A lot of the current AI hype is focused on agentic AI. Agents are LLMs with tools on steroids, or more precisely, software that uses artificial intelligence to complete complex tasks autonomously. To do this, agents are equipped with a number of crucial capabilities:

Memory: agents store and consult past interactions and information,
Reasoning: agents can reason about their input and memory,
Planning: agents can develop a plan to achieve their goals,
Adaptation: agents can adjust this plan based on new information,
Decision-making: agents can make autonomous decisions, and
Interaction: agents have tools to interact with their environment.

Above, we discussed how language models analyze their conversation history and integrate new input. But how do they make decisions and interact with their environment? Most agents have access to external sources: search engines, online services where they can look up weather forecasts, stock prices, travel schedules, etc. They can take an action in one of two ways: either the LLM outputs a structured piece of text that triggers the system to perform the corresponding action, or it generates a piece of programming code that the system can execute.

ReAct Prompting #

Like reasoning models, AI Agents have their origin in a successful prompting strategy. ReAct prompting primes the model to alternately reason about the task and act by using tools. It does so by including several examples in the prompt of tasks where this strategy leads to a successful solution. ReAct has various advantages: its reliance on tools leads to fewer hallucinations, and its thinking traces enable the LLM to correct errors that may occur during its execution. This leads to superior results on tasks like question answering and fact verification.

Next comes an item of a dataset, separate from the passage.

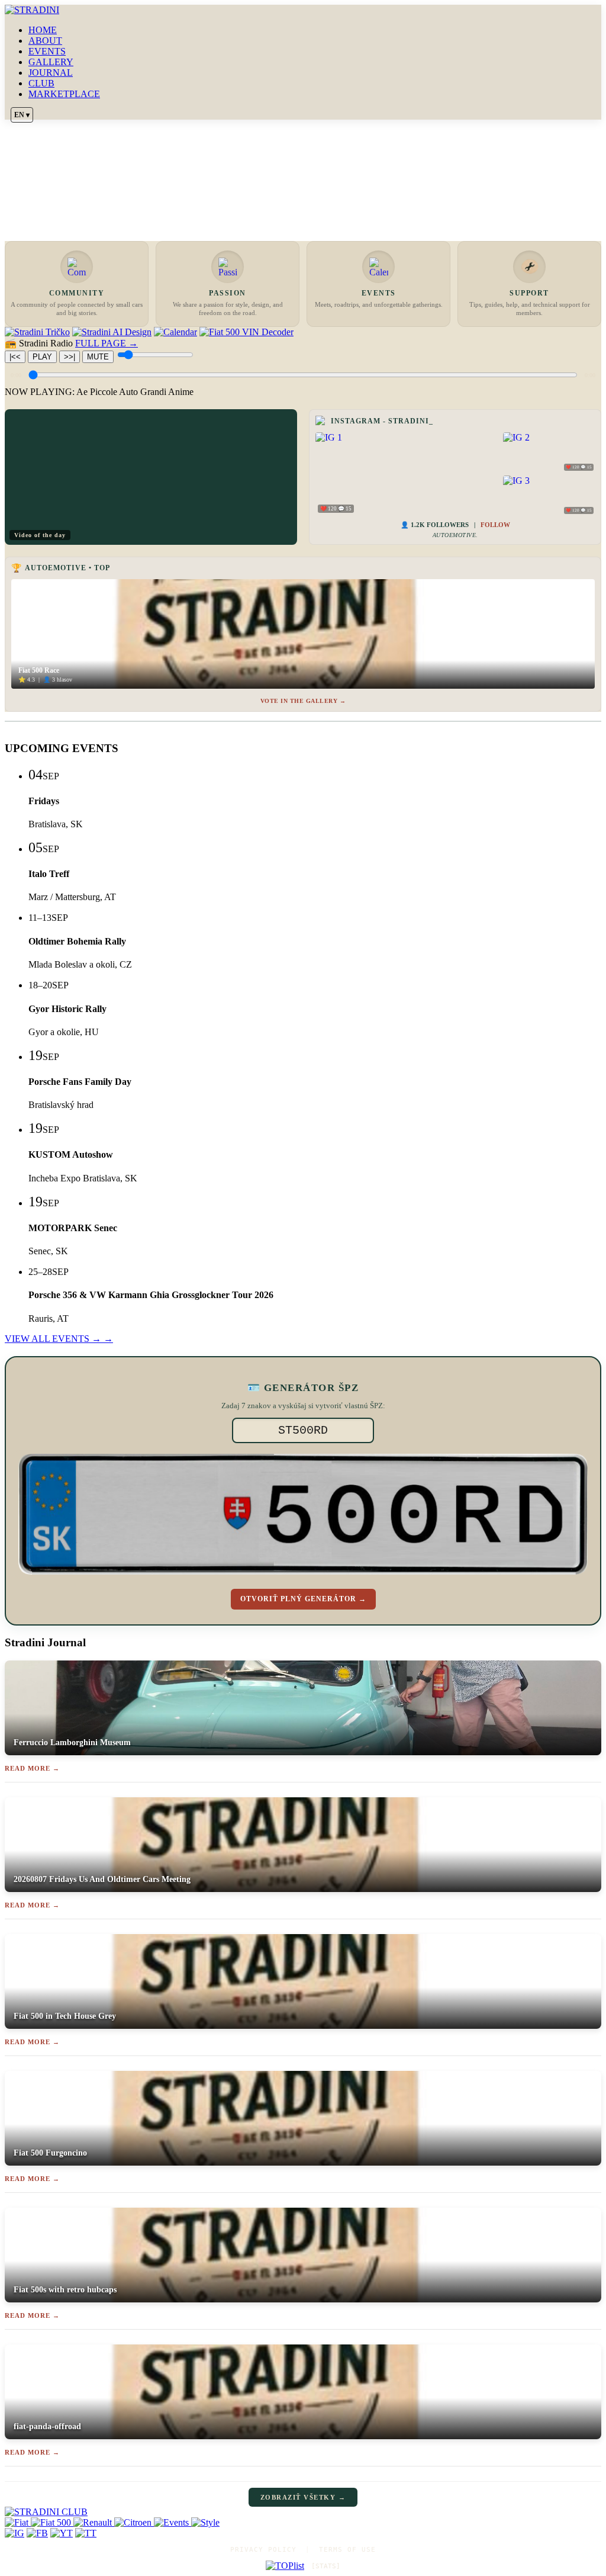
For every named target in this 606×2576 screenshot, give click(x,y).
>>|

Let’s take one of the examples from Yao et al.’s original paper to make this a bit more concrete. For example, let’s assume we ask the LLM what other device can control the program Apple Remote was originally designed to interact with. A standard LLM that immediately generates the answer (say, iPod) would often be incorrect. The same would happen if we used chain-of-thought prompting, because the model cannot retrieve the right reasoning from its internal statistics. Things improve when the model is given access to tools. With the right prompting, it can then perform web searches and find, for example the software that the Apple Remote was designed for. The best result, however, is obtained by a combination of tool usage and thinking: now the LLM can reason about what tools to use and about the information these tools return. After three web searches, this leads to the right answer: the keyboard function keys.

ReAct prompting primes the agent to alternately reason about the task and act by using tools. (Source: Yao et al. 2022)

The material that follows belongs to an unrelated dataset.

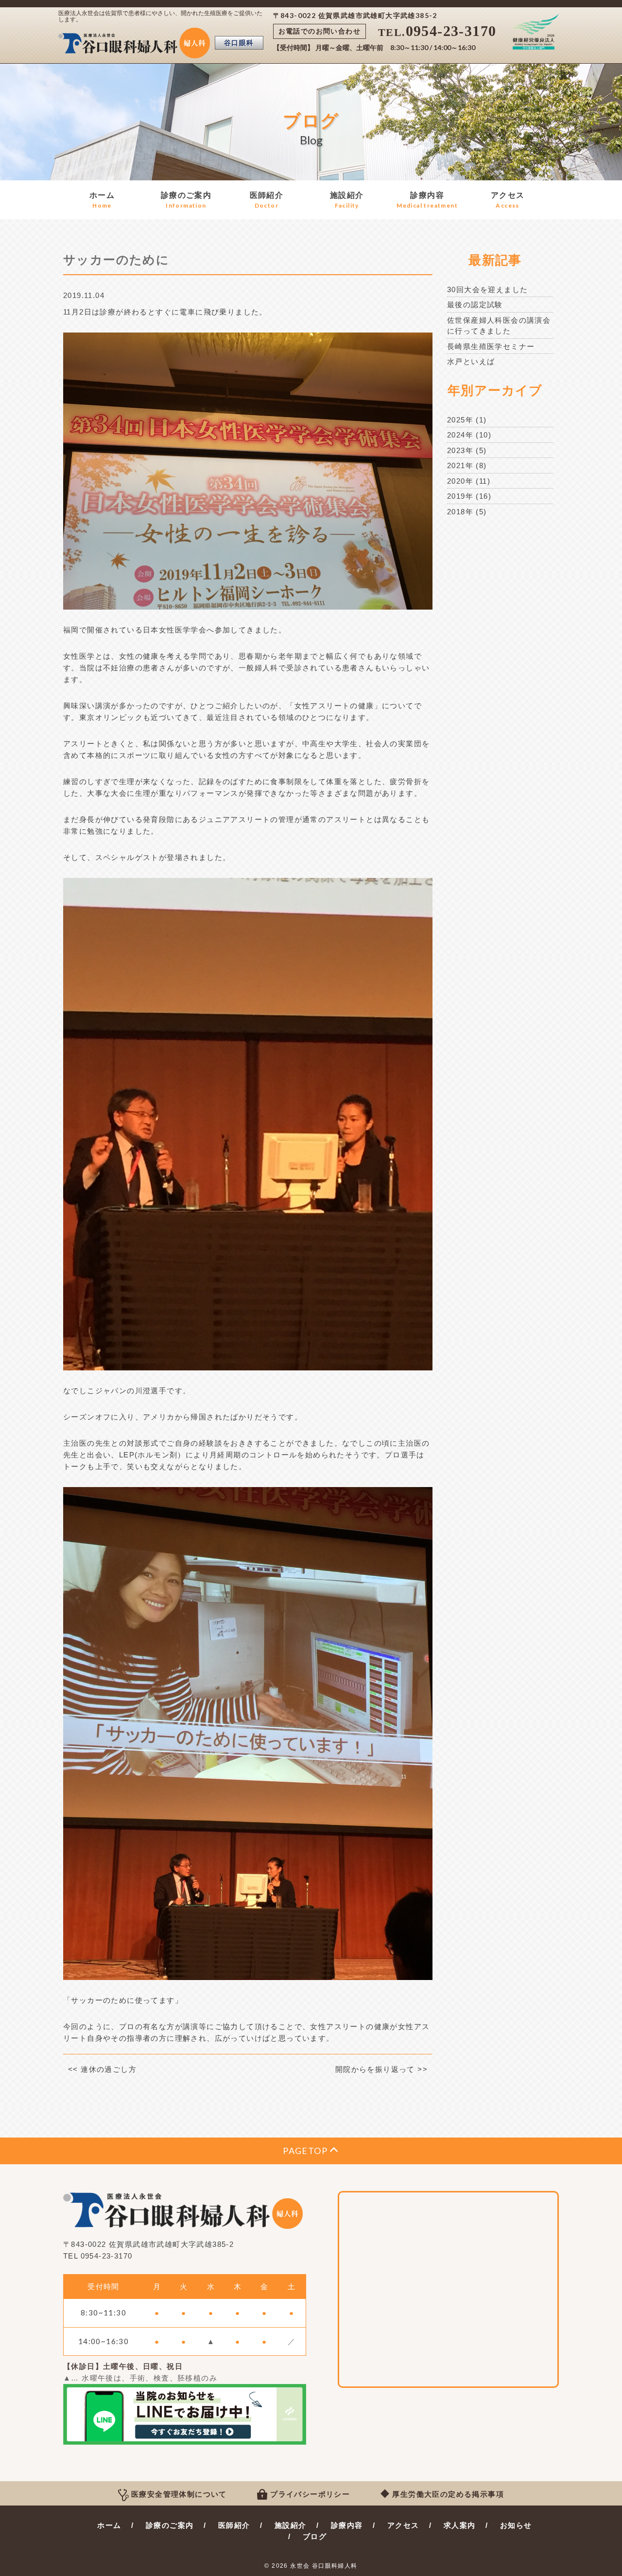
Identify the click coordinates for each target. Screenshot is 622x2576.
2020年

Structured output agents #

When they need to consult a stock price, simple agents generate a structured piece of text like the following:

Thought: I need to fetch the stock price of Microsoft.
Action: {
    "function": get_stock_price,
    "parameters": {"stock": "MSFT"}
}

When it sees this piece of text, the system stops the LLM and instead runs the relevant action. When it obtains a result, this is added to the conversation history and the LLM can continue generating its response. This is very similar to the standard usage of tools we saw earlier.

Code agents #

More flexible agents trigger actions by generating any piece of programming code. As soon as the system recognizes this type of output, it halts the language model, executes the code, and returns the result to the LLM. The stock price lookup above would now look as follows:

Thought: I need to fetch the stock price of Microsoft.
Action: get_stock_price("MSFT")

This method is far more flexible than the structured output approach, since it is not restricted to a set of predefined functions. Moreover, the agent can easily generate more complex functions that involve fetching and comparing the stock prices for a list of companies, for example. It is also less safe, however, since running a random piece of generated code may have unwanted consequences. This has gone wrong many times, as in the recent case where an AI-powered coding tool wiped out a software company’s database.